D’après les Forces armées, par le biais du porte-parole des opérations Sukola 1, secteur opérationnel qui contrôle les villes de Beni et de Butembo et les territoires de Beni et de Lubero, le capitaine Anthony Mualushai, les services de sécurité étaient déjà informés d’une probable incursion des rebelles ADF. C’est cette alerte qui a été à la base d’une réunion de sécurité entre le commandant des opérations Sukola 1, le général-major Kasongo Maloba Robert et les commandants des unités locales, sous la présidence du lieutenant-général Mbangu Mashita Marcel, commandant de la 3ᵉ zone de défense. Ces réunions se sont respectivement tenues à Oïcha et à Eringeti.
Les Fardc ont indiqué que l’attaque des ADF relève des représailles suite à des pertes subies dans les affrontements à Tingwe, quelques jours avant. C’est pourquoi, « au moment même de la tenue de ces réunions, les ADF avaient déjà des dispositifs dans la commune d’Oïcha, grâce à ses collaborateurs, ses antennes vivant sur place », a-t-il expliqué.
Le porte-parole de l’armée congolaise dans la zone a ajouté que certains collaborateurs des ADF ont été détectés et qu’ils seront arrêtés pour avoir « donné l’occasion à l’ennemi de contourner les positions militaires pour mener cette opération ».
Négligence des Fardc ?

Par ailleurs, une grogne s’observe au sein de la population qui dénonce « la négligence » des Forces armées de la RDC, informées bien avant mais n’ont pas su prévenir l’attaque. « L’ennemi les a contournées, comment alors qu’elles ont la responsabilité de protéger la population ? À notre simple avis, il y a des commandants qui devraient se justifier à la justice militaire. Mais si cela n’est pas fait, ce qu’il y a un problème à ce niveau-là aussi », estime Isaac Kavalami, président de la société civile d’Oïcha.
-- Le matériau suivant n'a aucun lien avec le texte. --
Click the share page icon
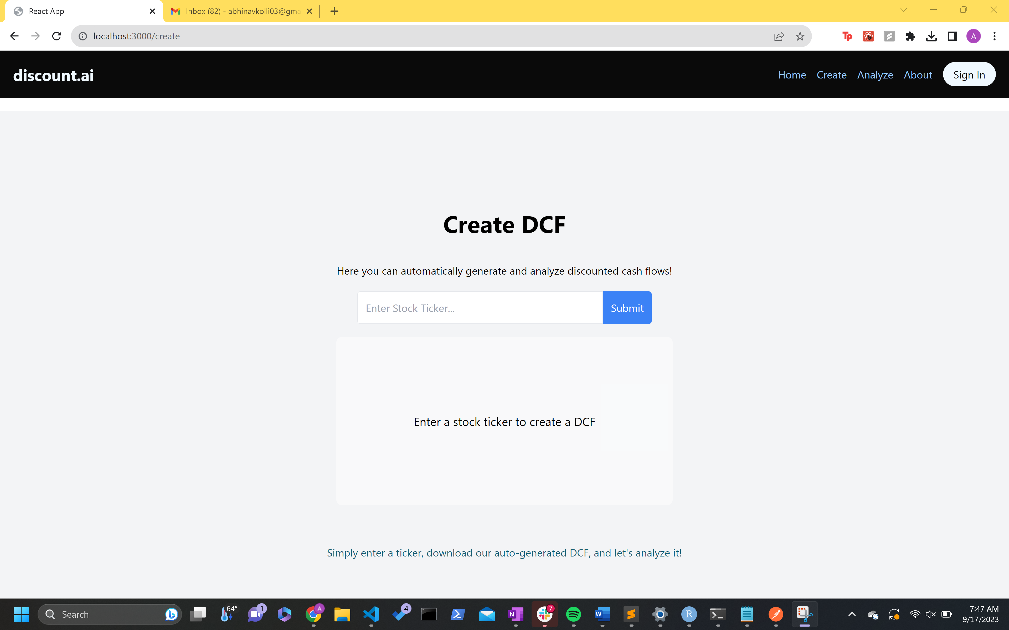This screenshot has height=630, width=1009. 779,36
« Tout ce qu’on est en train de déplorer jusqu’à présent est qu’il n’y a pas vraiment une mobilisation de l’armée pour traquer l’ennemi. Il a traversé aujourd’hui même à 10 h 20, devant nos propres yeux à Tandibo en venant à Oïcha. Nous demandons à l’armée de bien faire son travail […] », a poursuivi le député provincial Alain Siwako.
Le député national Kambale Musemo Daniel lui recommande une enquête indépendante pour établir les responsabilités des uns et des autres.
La diversion à l’avantage des ADF
D’après des rescapés approchés le lendemain de cette attaque, les assaillants sont arrivés dans la zone scindés en trois groupes sans que personne se rende compte de leur présence. Il y a ceux qui se sont chargés de tuer les civils par armes blanches, de piller des biens des civils dont leurs bétails et ceux positionnés au rond-point Kacheza pour empêcher toute intervention.
Cette situation est un mode opératoire des rebelles ADF depuis plusieurs années. Cette diversion a été rapportée dans plusieurs précédentes incursions déplorées dans la région de Beni.
L’acteur politique Saddam Patanguli estime quant à lui que les forces de sécurité devraient organiser les jeunes dans chaque cellule pour empêcher d’éventuelles attaques à Beni, comme c’est le cas dans les territoires de Rutshuru et Masisi.
« Du côté de Rutshuru les wazalendo sont autorisés d’intervenir aux côtés des Fardc. C’est de la même manière que dans le territoire de Beni, on doit autoriser les jeunes de pouvoir intervenir d’une manière coordonnée […] », a-t-il recommandé.